04.4 Bijzondere waarschuwingen en passende voorzorgen bij gebruik
Monitoring van de leverfunctie
Gevallen van leverbeschadiging, waaronder leverinsufficiëntie (sommige gevallen met fatale afloop of levertransplantatie bij patiënten met risicofactoren voor de lever zijn uitzonderlijk gemeld bij patiënten met risicofactoren voor de lever) en enzymverhogingen zijn gemeld bij patiënten die werden behandeld met een 10 keer zo hoge Valdoxan-leverziekte. bovengrens van normaal, hepatitis en geelzucht (zie rubriek 4.8) De meeste hiervan traden op tijdens de eerste maanden van de behandeling Het type leverbeschadiging is in wezen hepatocellulair met serumtransaminasen die gewoonlijk terugkeren naar normale waarden na stopzetting van Valdoxan.

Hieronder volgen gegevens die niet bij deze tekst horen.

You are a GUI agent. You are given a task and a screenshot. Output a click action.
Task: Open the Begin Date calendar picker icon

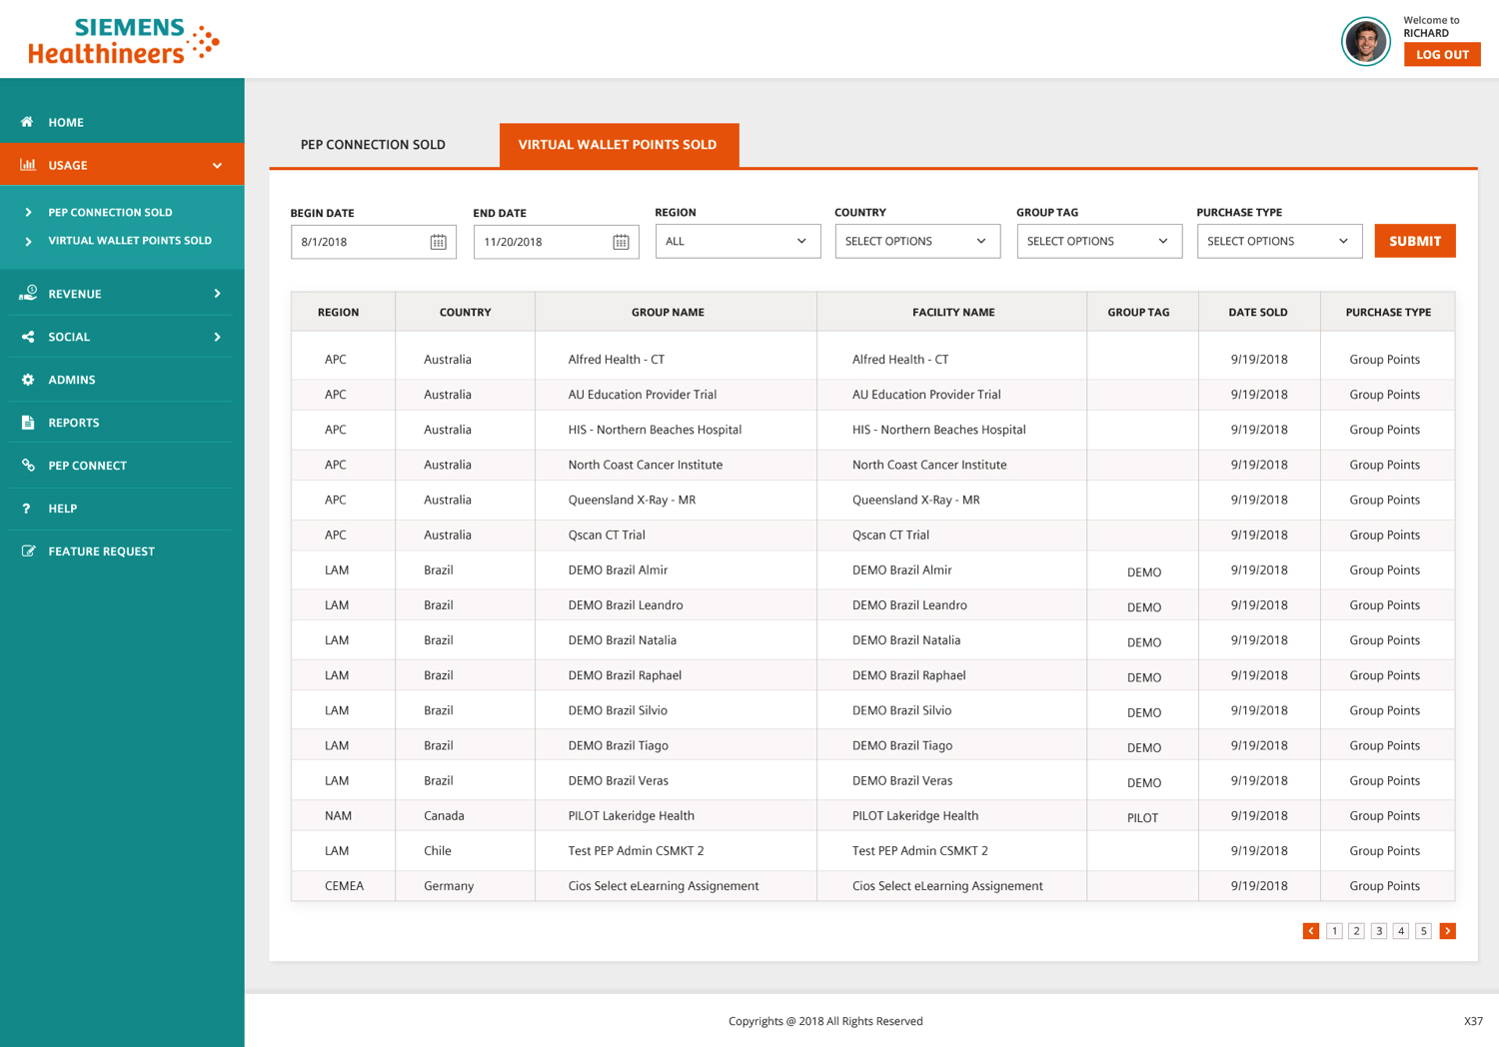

Voorzichtigheid is geboden voordat met de behandeling wordt begonnen en er dient nauwlettend toezicht te worden gehouden tijdens de gehele behandelingsperiode bij alle patiënten, vooral als er risicofactoren voor leverbeschadiging aanwezig zijn of als gelijktijdig geneesmiddelen worden toegediend die in verband worden gebracht met het risico op leverbeschadiging.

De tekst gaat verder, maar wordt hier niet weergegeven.